Ein unerwarteter Tod reißt eine tiefe Lücke ins Leben
Alles, was uns bleibt, ist, zu akzeptieren, dass es da etwas Größeres gibt, das nicht danach fragt, was wir uns wünschen. “Das Schicksal ist gekommen und hat nicht danach gefragt, ob du es willst”, singt Nino De Angelo.
Gerade, wenn ein geliebter Mensch plötzlich und unerwartet aus dem Leben gerissen wird, empfinden wir den Tod vielleicht als besonders heimtückisch, weil er ohne Vorbereitung eine Lücke in unser Leben reißt. Schmerzhaft spüren wir den Verlust und die Leere und wünschen uns nichts sehnlicher, als dass wir aus diesem Albtraum aufwachen. Aber der Verstorbene ist noch überall präsent: in den Dingen, die er besaß, in den Menschen, die ihn gekannt haben und nun mit uns trauern, in jeder handschriftlichen Notiz und in jeder noch so winzigen Erinnerung: Du bist unerreichbar, doch so tief noch in mir drin.
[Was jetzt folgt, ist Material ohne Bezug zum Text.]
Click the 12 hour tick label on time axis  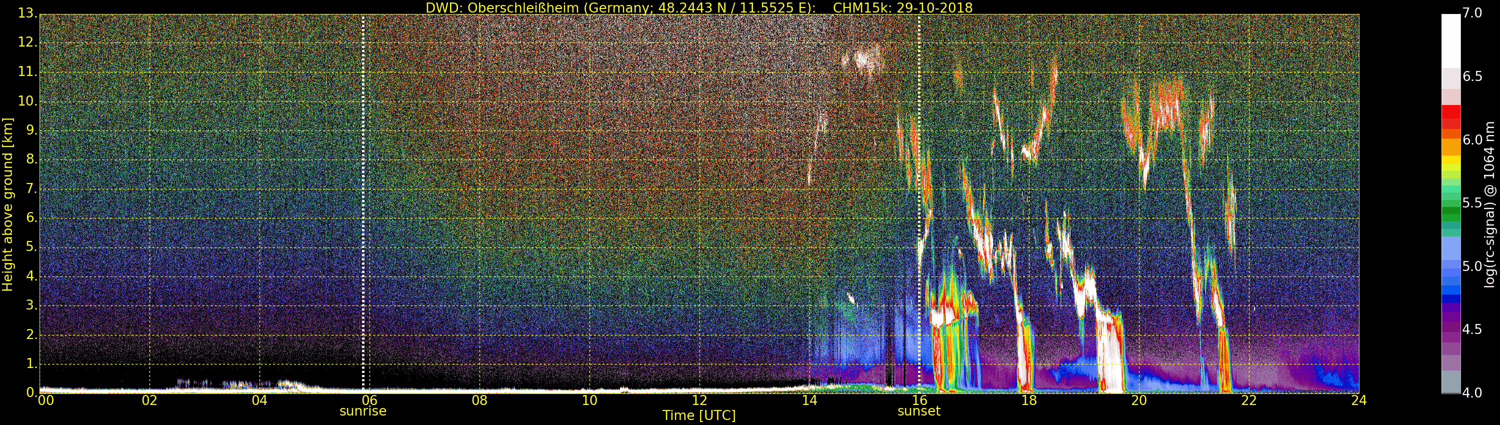click(699, 401)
Irgendwie gehen wir davon aus, dass wir unsere geliebten Menschen unser ganzes Leben lang an unserer Seite haben. Irgendwie vergessen wir oder wollen es nicht wahrhaben, dass die gemeinsame Zeit auch sehr plötzlich zu Ende sein kann. Es ist für uns unvorstellbar, diesen Menschen nicht mehr bei uns zu haben: Für immer war mein Traum, für immer geht es nicht. Für immer wollt’ ich bei dir sein.
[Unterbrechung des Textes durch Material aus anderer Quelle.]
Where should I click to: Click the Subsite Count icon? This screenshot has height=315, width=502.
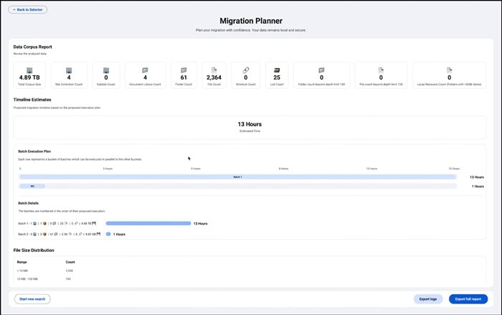point(106,70)
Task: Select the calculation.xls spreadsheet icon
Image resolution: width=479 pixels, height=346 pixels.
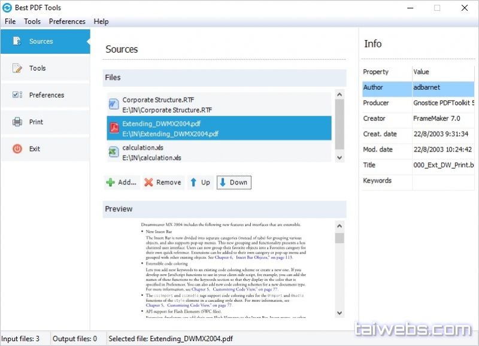Action: (x=113, y=152)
Vielleicht ein tröstlicher Gedanke
Aber wir können das nicht ändern. Der Tod ist endgültig und lässt uns verzweifelt zurück. Jemand sagt, dass man sich wiedersieht, dass es nach dem Tod ein neues Leben gibt. Wehe, wenn er lügt, wehe, wenn er lügt.
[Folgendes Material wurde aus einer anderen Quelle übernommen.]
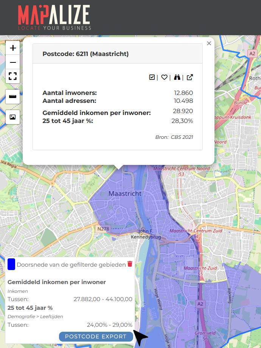Toggle fullscreen map view
This screenshot has width=261, height=348.
click(x=13, y=76)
Aus diesen Zeilen spricht in meinen Augen die ganze Verzweiflung, die wir in solchen Momenten spüren. Sie berühren mich sehr, obwohl ich an ein Wiedersehen glaube. Wir sind Seelen, die in einem Körper wohnen, um hier auf der Erde Erfahrungen zu machen. Dazu haben wir uns mit anderen Seelen verabredet, die uns im Leben begegnen. Wenn unser menschliches Leben durch den Tod beendet wird, kehren wir dorthin zurück, woher wir gekommen sind und treffen uns dort wieder. Für mich persönlich ist dies eine ungeheuer tröstliche Vorstellung, die mich meinen Lebensmut behalten lässt.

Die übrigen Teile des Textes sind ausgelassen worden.